Yasemin, hanımeli gibi tırmanıcılar:
İlkbaharda harika çiçeklerini açan bu güzel tırmanıcılara çiçekleri bitince kuru çiçek budaması yapmalıyız. Ağustos ayının küçülen ay evresinde de istemediğimiz yönde aşırı uzamış dallarını budayabiliriz. Ben tam da bu günlerde fırsat buldukça yasemin, hanımeli ve sarmaşık güllerime böyle bir budama uyguluyorum. Bu şekilde daha canlı olduklarını hissediyor ve gözlemliyorum. Tam şu anda da sabah budadığım laguna cinsi sarmaşık gülümün neden fotoğraflarını çekmediğime üzülüyorum:(
Burada bahsettiğim budama kesinlikle derin budama değil. Sadece canlandırma için mutlaka bir yaprak gözünün üstünden tek darbe ile kesilerek yapılan ve çalının cinsine göre 10 cm ile 50 cm arasında kesilerek yapılan budamadan bahsediyorum.
Ters dut:
Ters dut derken hani bu süs ağacı gibi olan şemsiye şeklinde büyüyen karaduttan bahsediyorum. Bu güzelim ağaçcık meyveleri bittikten sonra inanılmaz bir hızla dallarını uzatıyor. Aslında o uzamış hâliyle hafif bir esintide bile tıpkı bir söğüt gibi nazlı nazlı salındığı için çok hoşuma gidiyor. Ancak aynı zamanda da bakımsız gibi oluyor. Yere ya da başka bir bitkiye değen yaprakları kavrulmaya başlıyor…

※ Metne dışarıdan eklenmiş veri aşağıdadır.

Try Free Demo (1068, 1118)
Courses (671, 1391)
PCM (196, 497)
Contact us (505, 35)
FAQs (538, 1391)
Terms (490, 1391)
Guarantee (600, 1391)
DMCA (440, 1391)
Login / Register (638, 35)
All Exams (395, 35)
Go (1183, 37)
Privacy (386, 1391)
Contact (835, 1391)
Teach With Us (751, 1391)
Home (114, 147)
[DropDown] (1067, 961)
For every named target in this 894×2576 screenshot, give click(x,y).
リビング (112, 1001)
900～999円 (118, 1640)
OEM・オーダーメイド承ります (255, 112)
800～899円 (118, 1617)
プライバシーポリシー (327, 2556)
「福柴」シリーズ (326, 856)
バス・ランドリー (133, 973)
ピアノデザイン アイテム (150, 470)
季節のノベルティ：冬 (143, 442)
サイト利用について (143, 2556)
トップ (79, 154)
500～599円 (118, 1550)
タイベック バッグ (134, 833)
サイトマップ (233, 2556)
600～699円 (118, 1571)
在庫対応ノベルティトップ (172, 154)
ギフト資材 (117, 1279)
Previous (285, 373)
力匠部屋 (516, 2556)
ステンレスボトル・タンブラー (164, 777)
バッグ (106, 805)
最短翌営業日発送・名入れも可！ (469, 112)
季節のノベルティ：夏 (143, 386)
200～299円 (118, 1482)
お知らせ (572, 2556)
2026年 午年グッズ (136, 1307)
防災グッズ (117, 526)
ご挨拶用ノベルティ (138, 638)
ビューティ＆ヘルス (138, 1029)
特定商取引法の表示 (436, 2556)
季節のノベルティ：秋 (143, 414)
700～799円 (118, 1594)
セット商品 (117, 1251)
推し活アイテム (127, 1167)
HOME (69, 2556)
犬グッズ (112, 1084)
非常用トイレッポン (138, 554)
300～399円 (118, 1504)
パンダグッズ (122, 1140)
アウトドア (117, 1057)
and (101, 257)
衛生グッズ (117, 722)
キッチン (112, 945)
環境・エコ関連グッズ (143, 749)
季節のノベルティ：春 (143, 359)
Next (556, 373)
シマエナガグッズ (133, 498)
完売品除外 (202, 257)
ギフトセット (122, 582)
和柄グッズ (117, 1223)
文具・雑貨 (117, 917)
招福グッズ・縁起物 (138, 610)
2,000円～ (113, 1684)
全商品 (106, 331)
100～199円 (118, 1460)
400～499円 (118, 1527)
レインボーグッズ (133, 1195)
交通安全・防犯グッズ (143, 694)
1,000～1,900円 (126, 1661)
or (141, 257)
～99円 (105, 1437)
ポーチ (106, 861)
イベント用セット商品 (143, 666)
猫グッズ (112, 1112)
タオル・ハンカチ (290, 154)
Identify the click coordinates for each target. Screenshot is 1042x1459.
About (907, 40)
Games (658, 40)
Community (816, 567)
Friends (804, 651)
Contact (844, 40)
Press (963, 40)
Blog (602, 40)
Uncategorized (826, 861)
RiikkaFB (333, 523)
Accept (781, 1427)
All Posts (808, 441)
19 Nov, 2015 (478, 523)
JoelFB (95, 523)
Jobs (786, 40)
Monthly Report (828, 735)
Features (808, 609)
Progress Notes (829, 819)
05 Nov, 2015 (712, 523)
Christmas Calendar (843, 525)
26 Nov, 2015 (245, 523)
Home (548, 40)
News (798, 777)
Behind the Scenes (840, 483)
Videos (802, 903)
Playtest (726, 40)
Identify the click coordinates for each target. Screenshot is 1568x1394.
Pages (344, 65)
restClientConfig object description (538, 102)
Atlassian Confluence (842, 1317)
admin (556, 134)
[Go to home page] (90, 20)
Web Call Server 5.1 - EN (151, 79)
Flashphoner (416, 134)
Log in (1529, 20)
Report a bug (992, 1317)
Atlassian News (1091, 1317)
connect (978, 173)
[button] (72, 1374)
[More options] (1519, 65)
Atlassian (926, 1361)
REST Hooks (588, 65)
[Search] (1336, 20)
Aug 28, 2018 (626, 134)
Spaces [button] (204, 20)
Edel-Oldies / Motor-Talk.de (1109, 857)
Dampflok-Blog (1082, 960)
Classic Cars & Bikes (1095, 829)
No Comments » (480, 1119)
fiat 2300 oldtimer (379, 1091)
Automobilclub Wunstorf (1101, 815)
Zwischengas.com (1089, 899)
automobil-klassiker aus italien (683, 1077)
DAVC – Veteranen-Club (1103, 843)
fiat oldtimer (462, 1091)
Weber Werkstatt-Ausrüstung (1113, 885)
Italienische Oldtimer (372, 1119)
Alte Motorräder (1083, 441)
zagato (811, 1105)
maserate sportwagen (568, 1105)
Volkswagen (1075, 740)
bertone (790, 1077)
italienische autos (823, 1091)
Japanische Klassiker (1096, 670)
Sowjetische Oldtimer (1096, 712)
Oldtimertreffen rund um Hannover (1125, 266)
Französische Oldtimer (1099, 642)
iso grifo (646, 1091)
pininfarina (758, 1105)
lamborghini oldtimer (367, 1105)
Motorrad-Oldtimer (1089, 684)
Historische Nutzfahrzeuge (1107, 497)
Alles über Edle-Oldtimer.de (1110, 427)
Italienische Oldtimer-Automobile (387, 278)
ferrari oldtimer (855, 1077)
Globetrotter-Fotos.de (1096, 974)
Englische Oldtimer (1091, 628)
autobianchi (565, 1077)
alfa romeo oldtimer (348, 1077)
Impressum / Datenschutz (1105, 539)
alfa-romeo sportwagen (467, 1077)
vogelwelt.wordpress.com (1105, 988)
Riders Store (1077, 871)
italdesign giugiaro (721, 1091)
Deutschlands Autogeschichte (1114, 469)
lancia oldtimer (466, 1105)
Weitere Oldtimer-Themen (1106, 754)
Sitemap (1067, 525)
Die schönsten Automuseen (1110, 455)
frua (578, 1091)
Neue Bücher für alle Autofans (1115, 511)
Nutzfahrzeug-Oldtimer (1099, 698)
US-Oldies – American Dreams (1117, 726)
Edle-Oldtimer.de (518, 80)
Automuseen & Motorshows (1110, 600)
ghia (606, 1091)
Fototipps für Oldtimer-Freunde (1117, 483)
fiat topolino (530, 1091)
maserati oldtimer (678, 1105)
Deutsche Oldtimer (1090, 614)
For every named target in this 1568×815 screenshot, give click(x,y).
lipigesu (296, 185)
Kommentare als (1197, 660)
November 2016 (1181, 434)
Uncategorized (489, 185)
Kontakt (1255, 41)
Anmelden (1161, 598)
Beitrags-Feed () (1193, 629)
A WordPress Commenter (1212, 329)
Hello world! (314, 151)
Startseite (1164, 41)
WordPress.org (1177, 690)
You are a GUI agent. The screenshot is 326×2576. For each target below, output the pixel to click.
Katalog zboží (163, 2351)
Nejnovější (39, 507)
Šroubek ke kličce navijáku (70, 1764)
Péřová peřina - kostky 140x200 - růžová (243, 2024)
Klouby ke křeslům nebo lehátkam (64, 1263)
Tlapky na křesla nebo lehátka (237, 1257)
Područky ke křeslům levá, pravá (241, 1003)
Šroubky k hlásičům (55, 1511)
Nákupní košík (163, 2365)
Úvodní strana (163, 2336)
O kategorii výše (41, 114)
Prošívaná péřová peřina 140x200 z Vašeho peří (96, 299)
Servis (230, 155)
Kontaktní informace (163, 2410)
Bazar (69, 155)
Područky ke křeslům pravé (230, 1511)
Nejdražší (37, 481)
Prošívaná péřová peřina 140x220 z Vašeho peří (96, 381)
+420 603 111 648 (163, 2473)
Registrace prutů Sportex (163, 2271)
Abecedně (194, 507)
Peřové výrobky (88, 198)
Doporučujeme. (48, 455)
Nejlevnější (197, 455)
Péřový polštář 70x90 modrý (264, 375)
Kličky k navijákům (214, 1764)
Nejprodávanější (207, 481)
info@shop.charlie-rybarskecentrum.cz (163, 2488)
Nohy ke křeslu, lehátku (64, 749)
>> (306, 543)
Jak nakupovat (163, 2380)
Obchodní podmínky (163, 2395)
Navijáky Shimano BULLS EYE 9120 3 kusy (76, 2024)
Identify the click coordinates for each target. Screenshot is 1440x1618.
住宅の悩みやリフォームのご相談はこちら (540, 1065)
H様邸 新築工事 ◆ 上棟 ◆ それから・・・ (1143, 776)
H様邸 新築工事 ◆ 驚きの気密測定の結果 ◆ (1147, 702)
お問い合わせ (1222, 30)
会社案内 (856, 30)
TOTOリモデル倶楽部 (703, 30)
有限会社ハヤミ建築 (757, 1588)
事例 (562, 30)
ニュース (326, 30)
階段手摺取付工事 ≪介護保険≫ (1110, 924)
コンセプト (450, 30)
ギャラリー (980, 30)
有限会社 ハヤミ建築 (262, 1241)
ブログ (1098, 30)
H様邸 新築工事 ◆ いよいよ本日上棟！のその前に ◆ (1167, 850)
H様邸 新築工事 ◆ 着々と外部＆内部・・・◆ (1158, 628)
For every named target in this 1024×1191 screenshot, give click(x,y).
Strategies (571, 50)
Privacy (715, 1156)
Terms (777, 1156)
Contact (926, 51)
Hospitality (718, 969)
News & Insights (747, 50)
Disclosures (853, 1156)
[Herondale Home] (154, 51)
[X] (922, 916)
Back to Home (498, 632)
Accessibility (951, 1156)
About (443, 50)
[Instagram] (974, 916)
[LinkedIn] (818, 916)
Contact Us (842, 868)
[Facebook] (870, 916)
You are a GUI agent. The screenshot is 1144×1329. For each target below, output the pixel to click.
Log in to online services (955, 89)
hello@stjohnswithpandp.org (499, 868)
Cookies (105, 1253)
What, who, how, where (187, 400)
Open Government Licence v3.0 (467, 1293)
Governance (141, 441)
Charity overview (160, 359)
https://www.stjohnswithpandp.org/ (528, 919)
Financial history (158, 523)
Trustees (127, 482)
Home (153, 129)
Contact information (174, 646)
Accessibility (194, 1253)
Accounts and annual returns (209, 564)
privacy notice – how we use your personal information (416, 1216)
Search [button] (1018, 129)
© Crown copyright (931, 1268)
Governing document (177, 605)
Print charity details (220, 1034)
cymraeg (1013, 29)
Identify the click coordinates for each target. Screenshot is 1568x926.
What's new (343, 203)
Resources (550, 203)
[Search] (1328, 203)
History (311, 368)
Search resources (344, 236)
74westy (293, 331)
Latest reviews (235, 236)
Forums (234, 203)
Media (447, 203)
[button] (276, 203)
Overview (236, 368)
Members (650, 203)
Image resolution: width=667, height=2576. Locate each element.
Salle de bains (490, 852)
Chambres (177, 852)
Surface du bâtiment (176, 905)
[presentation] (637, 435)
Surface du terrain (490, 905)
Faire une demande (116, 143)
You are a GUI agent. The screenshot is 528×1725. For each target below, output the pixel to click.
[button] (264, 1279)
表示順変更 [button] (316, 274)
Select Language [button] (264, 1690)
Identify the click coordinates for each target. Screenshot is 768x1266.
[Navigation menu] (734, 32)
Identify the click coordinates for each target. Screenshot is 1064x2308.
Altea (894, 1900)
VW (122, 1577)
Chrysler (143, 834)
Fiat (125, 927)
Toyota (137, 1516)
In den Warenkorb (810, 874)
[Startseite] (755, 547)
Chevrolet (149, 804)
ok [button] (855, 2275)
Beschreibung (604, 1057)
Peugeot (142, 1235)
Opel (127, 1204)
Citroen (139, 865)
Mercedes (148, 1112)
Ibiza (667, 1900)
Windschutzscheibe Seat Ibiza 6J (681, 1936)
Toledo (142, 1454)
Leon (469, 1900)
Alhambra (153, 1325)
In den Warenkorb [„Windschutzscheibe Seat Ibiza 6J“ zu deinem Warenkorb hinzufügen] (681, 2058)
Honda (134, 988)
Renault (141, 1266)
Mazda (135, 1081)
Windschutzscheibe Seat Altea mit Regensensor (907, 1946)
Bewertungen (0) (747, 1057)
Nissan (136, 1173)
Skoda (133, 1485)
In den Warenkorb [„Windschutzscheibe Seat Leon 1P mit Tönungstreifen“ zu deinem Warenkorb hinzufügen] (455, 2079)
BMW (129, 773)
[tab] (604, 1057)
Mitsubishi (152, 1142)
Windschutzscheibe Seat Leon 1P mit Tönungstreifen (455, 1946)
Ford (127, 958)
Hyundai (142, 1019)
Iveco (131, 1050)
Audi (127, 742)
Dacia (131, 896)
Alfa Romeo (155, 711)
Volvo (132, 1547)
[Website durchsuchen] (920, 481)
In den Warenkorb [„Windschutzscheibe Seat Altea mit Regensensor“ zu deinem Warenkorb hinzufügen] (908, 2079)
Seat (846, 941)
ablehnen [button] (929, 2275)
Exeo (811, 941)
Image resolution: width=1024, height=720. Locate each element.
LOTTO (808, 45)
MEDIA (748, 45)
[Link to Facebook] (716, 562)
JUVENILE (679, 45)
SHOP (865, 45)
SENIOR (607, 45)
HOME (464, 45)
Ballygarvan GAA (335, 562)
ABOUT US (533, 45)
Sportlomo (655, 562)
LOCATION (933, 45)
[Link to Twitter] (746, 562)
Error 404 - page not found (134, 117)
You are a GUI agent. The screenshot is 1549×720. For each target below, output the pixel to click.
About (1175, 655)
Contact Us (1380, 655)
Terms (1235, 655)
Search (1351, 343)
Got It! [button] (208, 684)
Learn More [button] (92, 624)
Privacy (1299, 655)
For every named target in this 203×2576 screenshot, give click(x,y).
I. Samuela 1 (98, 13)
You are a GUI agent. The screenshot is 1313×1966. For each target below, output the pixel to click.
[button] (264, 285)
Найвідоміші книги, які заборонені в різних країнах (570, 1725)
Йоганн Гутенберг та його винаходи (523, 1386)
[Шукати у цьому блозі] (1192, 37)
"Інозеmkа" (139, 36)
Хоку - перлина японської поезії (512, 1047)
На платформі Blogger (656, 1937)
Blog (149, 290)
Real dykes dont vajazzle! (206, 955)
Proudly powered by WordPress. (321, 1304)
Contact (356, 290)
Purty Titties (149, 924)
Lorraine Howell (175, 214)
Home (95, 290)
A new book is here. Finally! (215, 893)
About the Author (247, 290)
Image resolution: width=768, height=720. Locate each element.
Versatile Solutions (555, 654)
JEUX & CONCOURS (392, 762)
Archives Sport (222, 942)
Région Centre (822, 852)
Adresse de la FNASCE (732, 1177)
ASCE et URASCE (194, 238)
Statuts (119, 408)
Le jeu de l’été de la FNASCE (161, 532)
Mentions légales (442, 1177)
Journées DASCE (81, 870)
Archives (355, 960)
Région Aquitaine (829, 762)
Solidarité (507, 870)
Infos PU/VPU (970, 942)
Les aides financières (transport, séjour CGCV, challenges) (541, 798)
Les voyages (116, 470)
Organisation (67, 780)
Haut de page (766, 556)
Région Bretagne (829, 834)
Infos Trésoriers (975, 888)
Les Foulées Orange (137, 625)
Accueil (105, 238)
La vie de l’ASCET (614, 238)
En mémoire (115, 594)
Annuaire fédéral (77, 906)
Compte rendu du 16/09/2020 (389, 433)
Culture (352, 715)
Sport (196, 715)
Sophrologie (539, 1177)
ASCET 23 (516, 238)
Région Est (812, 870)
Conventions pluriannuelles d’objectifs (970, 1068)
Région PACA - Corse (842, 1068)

İşte tam bu günlerde yere değen dallarını etek giymiş tatlı bir kız çocuğunun kabarık eteği şeklinde budarsanız kızınızı süslemiş gibi bir etkiye kapılıverirsiniz:) Emin olun dut ağacı da bu şekilde sevinecektir. Dutun derin budamasını güllerin tersine (ki onlarda derin budamayı erken ilkbaharda yapıyorum) sonbahar sonuna doğru yapmak ağacın soğuklanmasına oldukça iyi etki yapıyor. Her seferinde ilkbaharda nasıl bir gelişim gösterecek diye korkuyorum ancak her ilkbaharda da şükredecek yeni bir konum daha oluyor. Evet gücümün yettiği her bitkimi, ağacımı ben buduyorum. Bu şekilde bahçeme yabancı birinden daha fazla enerji yüklemesi yapacağıma (karşılıklı), bitkilerime daha iyi bakacağıma inanıyorum. Ayrıca yapabilmek, öğrenmek, ders çıkarmak güzel şey…
Ayva:
Ayva tadı, kokusu, dokusu ile çok güzel bir meyve. Herkesin de farklı bir yiyişi var. Ben dilimleyip yemeyi çok severim ve adeta yarım ayva ile karnım doyar. Bazıları ise ayvayı dilimledikten sonra limon sıkarak yemeyi seviyorlar. Ben ise eriği de sade yiyenlerdenim:) Her neyse çiğ olarak, pişirip tatlı olarak ya da reçel ve marmelat olarak da dünyanın pek çok ülkesinde tüketiliyor ayva… Ayva yaprakları da malum kış çaylarımızın vaz geçilmez ögesi. Ayva yaprakları çay olarak içildiğinde üst solunum yolu rahatsızlıklarımız varsa göğsümüzü yumuşatır ve öksürüğümüzü azaltır.
Ayva çiçekleri açtığında da “…ayva çiçek açtı yaz mı gelecek?” denir ve hatta türküsü de hemen dillere düşer:)
O hâlde bahçemizde ayvamız varsa ayva ağacının çok çabuk böceklenen bir yapısı olduğunu göz önünde bulundurmalı ve sonbaharda bordo bulamacını, ilkbaharda da böceklenmeye karşı sürekli ev yapımı ilaçlarımızı ve odun külünü kullanmayı ihmal etmememiz gerekir.
Ayva çiçeklenip meyvesini topladıktan sonra da mutlaka eski ve kurumuş gibi olan dalların budanması gerekir.
Bir de japon ayvası denen bahar aylarının hemen başında turuncu çiçekler açan ayva çeşidi var ki onun da aynı bakımları alması gerekir.
(fotoğraf pixabay.com creative commons)
Hor çalısı:
Bu çalıyı da yine ilkbaharın başında kuru dalların üzerinde sarı sarı açan çiçekleriyle mutlaka tanıyacaksınız. O güzelim çiçekleri bitmek üzereyken yeşil yaprakları açmaya başlar. Bu çalının da mutlaka dikkatle kuruyan, yıpranan dallarının budanması gerekir ki gelecek ilkbaharda bize yine sarı sarı gülümsesin.
(fotoğraf pxhere.com creative commons)
Meyve ağaçlarına gelince…
Eğer hastalık yoksa, dallarda kırılma olmadıysa meyve ağaçlarının sonbahar ortalarında sonbahar budaması ve bordo bulamacı uygulaması yapılması ile ilkbahar başında ağaç uyanmadan önce ilkbahar budaması yapılarak bordo bulamacı uygulanmasının daha verimli olduğunu okudum. Öyle de uyguluyoruz. Önceki sahibinde oldukça hasta olan ağaçlarımızı bu şekilde yavaş yavaş iyileştirmeye başladık. Bu sebeple güvenle tavsiye edebiliyorum. Yine de uygulaması başarılı olanlar benimle farklı metotları varsa paylaşırsanız sevinirim.